• **The problem**: Gather every line in the items below that contains the word "screenshot", and copy each of those lines in full.

• **Data shown**:

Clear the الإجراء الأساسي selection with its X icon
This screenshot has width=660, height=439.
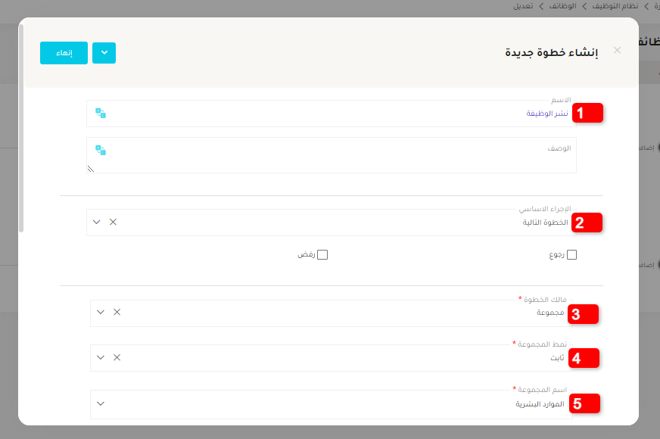tap(113, 223)
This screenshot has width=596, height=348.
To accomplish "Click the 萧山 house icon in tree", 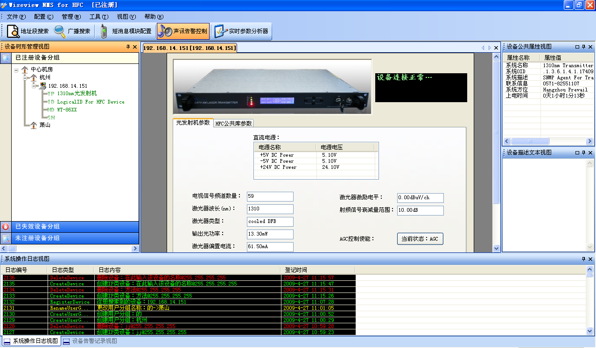I will [34, 125].
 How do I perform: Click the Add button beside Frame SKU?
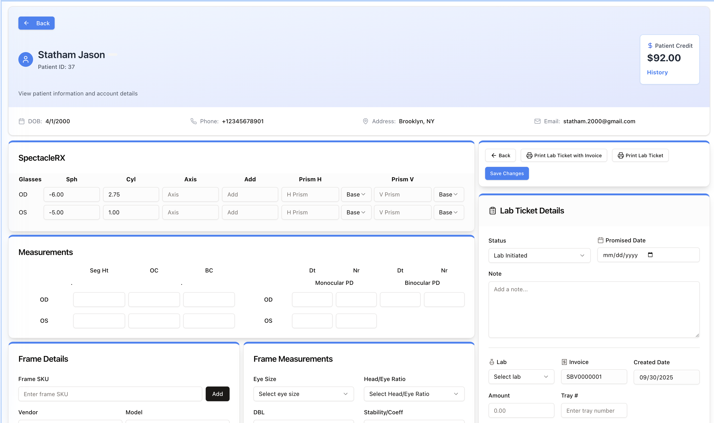[x=217, y=394]
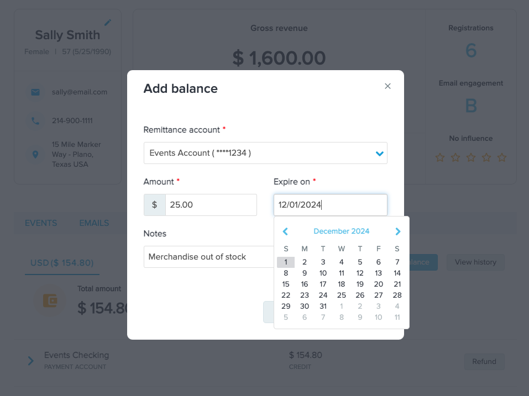
Task: Expand the Events Checking payment account row
Action: [x=31, y=361]

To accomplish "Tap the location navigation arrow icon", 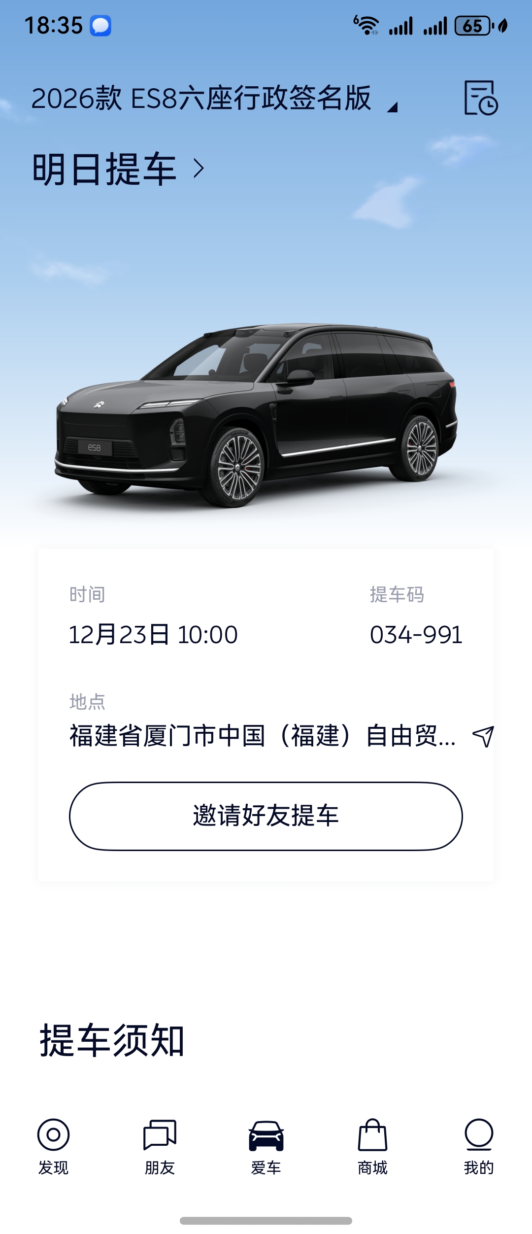I will (x=483, y=736).
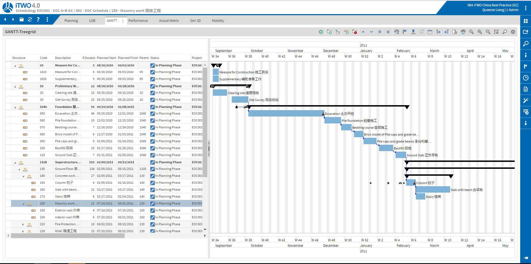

• **Answer to this task**:
This screenshot has width=660, height=439.
This screenshot has width=596, height=348.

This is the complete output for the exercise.